WHAT YOU HAVE TO DO =
Repeat only the lines below from the one containing "Click the YouTube settings gear icon" through the one containing "1743x1089 pixels.", inclusive, exactly as written.

MATERIAL FOR THIS EXERCISE =
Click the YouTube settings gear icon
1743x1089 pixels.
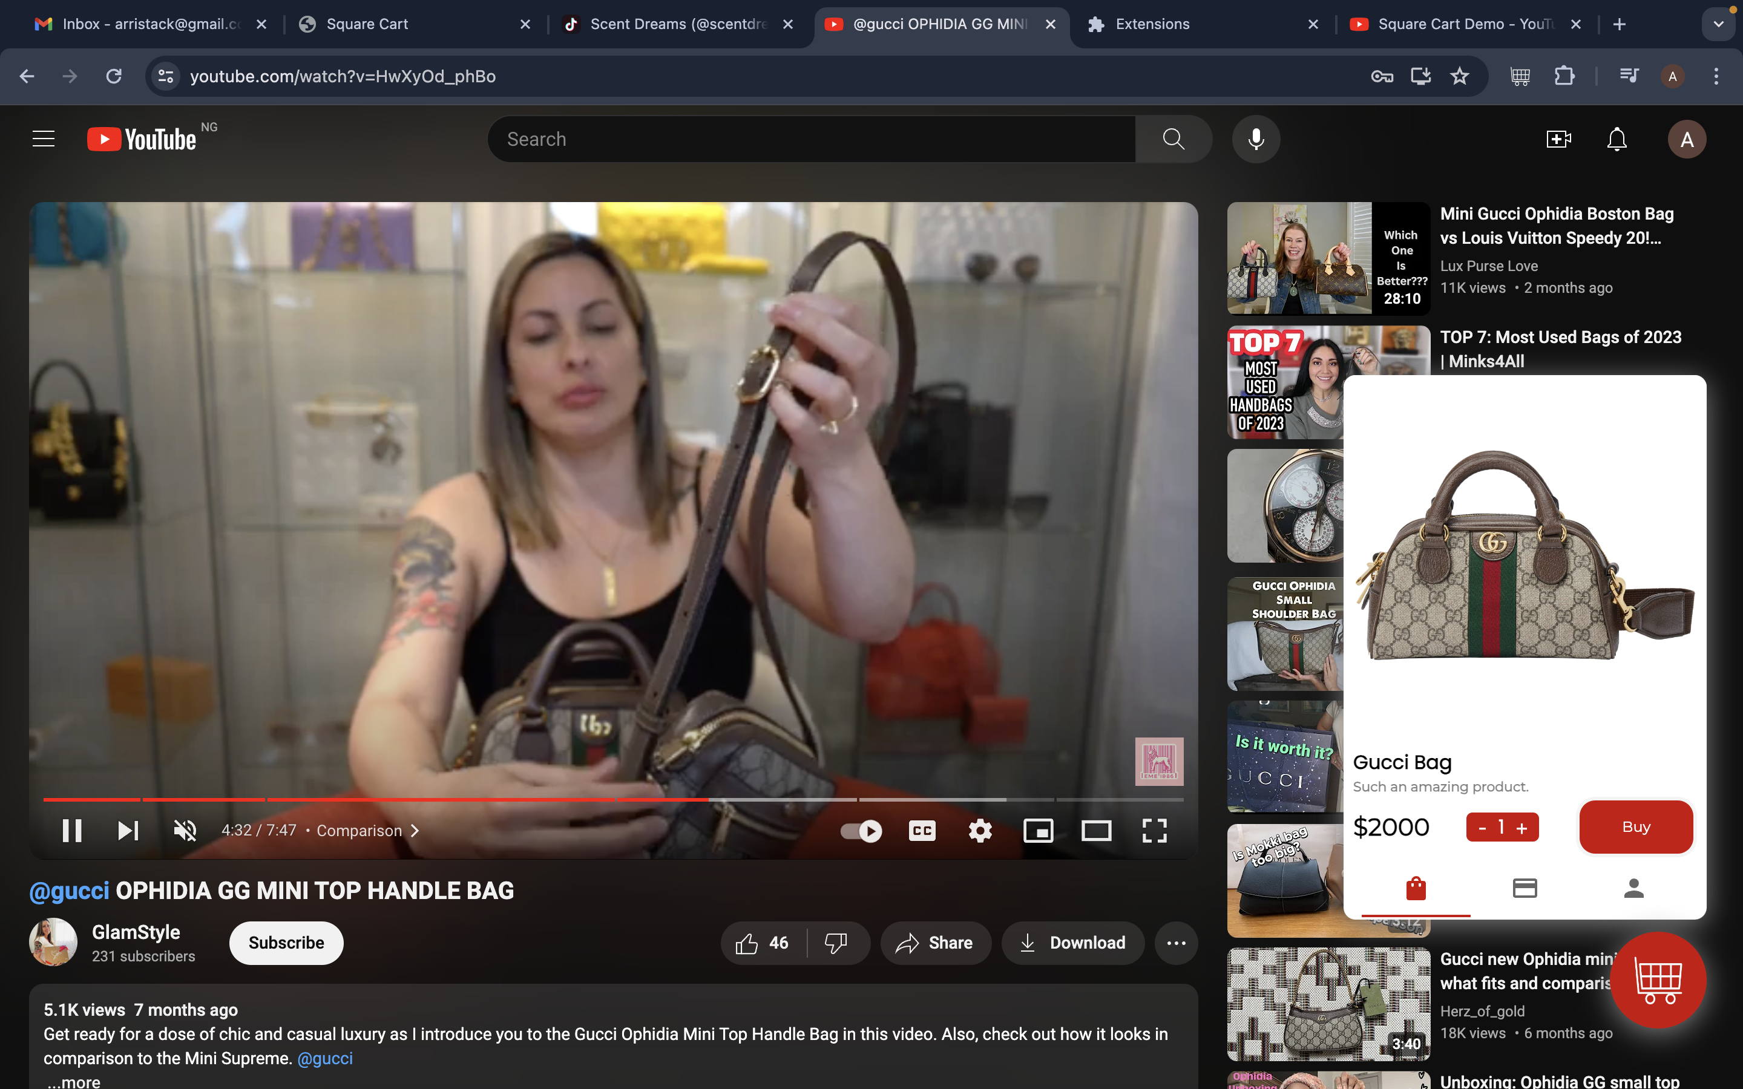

* * *

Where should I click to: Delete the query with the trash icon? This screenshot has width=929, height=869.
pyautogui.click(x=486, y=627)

...

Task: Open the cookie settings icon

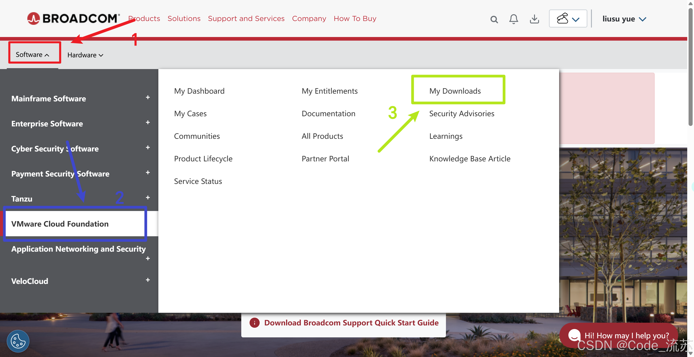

EXERCISE OUTPUT =
Click the YouTube settings gear icon
1743x1089 pixels.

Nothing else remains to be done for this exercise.